Dienstag, 7. Mai 2013

Tag0074 – Nicht sein

Pensiero / Foter.com / CC BY-NC-ND




Nachträglich aus dem Handschriftlichen

Blog vom 25.04.2013

Nichts zu sein, ein Niemand zu sein – unmöglich, denn man wird immer von irgend jemandem zu irgendwem gemacht. Es sei denn, man würde es schaffen sich gänzlich aus der menschlich-sozialen Welt zurückzuziehen, was aber wiederum voraussetzen würde, dass man es schafft die zwangsläufig erhaltene Prägung und Kategorisierung der eigenen, persönlichen Existenz in der Phase bedingter, existenzieller Abhängigkeit sozusagen während der ‚Aufzucht‘ zu überwinden und zu transformieren in- Nichts. 

Aber es ist gut nicht zu wissen wer man ist. Ich habe es nie wirklich gewußt und mich selbst immer wieder dazu gezwungen, mein Leben lang unter dieser Tatsache zu leiden. Dieses Leiden hätte schon früh ein Ende nehmen und meinen Blick auf mich und das Leben hätte sich klären können, aber ich war zu verbohrt, zu verbissen und zu ängstlich loszulassen. Ich wollte wissen, ganz sicher sein wer ich bin und wozu ich hier bin. Das allein mag ja auch nicht verwundern wenn man bedenkt, dass die Grundlage und der Ausgangspunkt dieser Suche nach dem „wer bin ich?“ als selbstverständlich gegeben hingenommen wird, obwohl er eben eine reine Übereinkunft, ein Glaube und letztlich eine Einbildung ist, nämlich derart, dass diese Welt, die menschliche Kultur und Gesellschaft natürliche, unabdingbare und alternativlose Systeme seien und dass die Art und Weise der Selbstwahrnehmung als „Ich“, als Person und persönliche Geschichte, als Separat, abgetrennt „erlebend“ und „beobachtend“ die absolute und einzig richtige, gesunde Selbstidentifikation des Menschen sei, dann wird deutlich warum eine solche Suche erfolglos und frustrierend verlaufen muss.

Die Suche nach der unumstößlichen Sicherheit von einem imaginären Standpunkt der Selbstwahrnehmung aus, der jederzeit erschüttert, umgeworfen und zerstört werden kann ist sinnlos und führt weit, weit weg von der eigentlichen Ursächlichkeit dieser Sehnsucht überhaupt. Durch diese fehlgeleitete Suche lassen sich die absurdesten kulturellen, gesellschaftlichen Werte und Strukturen, vor allem aber auch die ihnen allen eigene Wirkungslosigkeit erklären.

Von den frauenverachtenden Kulturen und Religionen über die rassistischen Ideologien bis zu dem alles Leben verachtenden, mächtigsten System, dem kapitalistischen Profitsystem, all diese ideologischen Verblendungen polarisieren die Welt mit Angst, Hetzerei und versprechen scheinheilige Sicherheit unter bestimmten Bedingungen, irgendwann, , in der Zukunft. Alle basieren sie auf Angst und Hoffnung und binden den Menschen and systematische Bedingungen. Die Hoffnungen werden aus den oben bereits erwähnten Gründen niemals erfüllt werden und die Systeme der gedanklichen Bindung durch Hoffnung bestehen immer weiter aufgrund der hierarchischen Struktur, aufgrund der Tatsache, dass ebenso ängstiche, nach Sicherheit strebende Menschen die mächtigen Positionen  dieser Systeme besetzen und ihre scheinbar gesicherte Stellung nun um alles in der Welt verteidigen müssen und wollen.

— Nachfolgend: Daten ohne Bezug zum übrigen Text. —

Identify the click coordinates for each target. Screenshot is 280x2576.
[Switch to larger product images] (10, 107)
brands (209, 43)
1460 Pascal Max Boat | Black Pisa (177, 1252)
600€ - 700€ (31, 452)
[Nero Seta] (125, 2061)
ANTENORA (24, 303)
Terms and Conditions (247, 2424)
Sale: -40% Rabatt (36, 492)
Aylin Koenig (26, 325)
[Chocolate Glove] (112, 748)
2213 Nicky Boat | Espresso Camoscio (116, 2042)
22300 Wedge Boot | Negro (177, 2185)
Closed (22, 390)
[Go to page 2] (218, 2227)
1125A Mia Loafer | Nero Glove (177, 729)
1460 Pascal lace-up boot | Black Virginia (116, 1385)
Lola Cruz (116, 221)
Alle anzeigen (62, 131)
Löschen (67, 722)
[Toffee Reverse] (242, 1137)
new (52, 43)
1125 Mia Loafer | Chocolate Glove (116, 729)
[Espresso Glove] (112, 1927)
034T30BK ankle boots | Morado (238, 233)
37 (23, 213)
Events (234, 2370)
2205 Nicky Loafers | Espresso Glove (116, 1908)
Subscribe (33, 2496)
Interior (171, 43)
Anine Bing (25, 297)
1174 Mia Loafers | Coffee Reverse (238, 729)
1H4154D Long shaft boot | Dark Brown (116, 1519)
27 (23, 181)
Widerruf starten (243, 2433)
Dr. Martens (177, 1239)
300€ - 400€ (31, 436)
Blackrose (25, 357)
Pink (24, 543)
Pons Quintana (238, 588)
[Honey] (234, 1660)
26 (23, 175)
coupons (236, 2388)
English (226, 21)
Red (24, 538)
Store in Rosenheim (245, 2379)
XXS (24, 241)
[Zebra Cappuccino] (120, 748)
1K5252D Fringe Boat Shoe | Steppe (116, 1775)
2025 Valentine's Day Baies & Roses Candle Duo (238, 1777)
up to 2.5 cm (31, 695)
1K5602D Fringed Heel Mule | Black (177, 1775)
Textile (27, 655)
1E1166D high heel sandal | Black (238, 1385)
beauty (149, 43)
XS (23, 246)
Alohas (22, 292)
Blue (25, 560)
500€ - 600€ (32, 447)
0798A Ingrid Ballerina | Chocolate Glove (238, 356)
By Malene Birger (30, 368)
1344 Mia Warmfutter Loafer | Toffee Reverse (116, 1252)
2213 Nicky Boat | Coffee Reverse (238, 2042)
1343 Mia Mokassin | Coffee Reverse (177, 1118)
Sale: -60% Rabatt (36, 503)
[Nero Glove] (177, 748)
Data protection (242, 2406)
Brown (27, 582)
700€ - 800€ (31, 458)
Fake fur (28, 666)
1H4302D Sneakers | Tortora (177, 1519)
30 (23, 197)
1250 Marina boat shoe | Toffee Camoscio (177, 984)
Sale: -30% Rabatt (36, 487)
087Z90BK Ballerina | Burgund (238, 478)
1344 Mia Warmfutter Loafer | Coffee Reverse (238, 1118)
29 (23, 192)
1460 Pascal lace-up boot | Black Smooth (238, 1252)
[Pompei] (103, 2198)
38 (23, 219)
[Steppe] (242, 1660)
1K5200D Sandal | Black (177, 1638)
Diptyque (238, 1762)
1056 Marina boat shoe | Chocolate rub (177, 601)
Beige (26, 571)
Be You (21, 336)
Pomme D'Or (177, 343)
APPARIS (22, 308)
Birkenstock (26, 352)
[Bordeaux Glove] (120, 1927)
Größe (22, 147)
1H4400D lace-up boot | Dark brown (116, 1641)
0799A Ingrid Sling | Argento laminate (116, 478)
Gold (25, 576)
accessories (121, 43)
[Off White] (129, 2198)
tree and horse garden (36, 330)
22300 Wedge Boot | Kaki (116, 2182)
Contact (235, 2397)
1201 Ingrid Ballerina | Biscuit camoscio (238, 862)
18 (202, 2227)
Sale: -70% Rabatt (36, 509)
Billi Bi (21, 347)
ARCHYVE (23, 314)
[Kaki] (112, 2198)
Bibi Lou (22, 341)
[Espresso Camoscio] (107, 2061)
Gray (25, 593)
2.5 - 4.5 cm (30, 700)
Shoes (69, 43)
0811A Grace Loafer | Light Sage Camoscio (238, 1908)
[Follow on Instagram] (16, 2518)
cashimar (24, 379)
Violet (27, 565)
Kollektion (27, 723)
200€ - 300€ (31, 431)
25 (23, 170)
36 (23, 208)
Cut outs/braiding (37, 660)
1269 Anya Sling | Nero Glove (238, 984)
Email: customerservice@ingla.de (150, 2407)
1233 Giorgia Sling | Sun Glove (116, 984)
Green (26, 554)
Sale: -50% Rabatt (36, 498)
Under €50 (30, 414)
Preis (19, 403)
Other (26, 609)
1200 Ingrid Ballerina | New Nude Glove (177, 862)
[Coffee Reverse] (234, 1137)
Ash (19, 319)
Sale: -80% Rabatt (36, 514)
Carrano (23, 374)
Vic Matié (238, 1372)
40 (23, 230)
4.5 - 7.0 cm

In dieser Welt gibt es keine Identität, keine authentische Selbstwahrnehmung. Hier gibt es nur Rollen, vorgegebene oder aufgezwungene Scheinidentitäten.

Das Leben selbst ist das, was wir wirklich sind. Nicht das „Ich“, die persönliche Geschichte, die aus konstruierten, geborgten Szenarien zusammengesetzt und auf der Leinwand des Bewußtseins abgespielt wird. Als das Leben sind wir eine Einheit, sind das Leben und diese Existenz.

Es ist gut, nicht zu wissen wer man ist.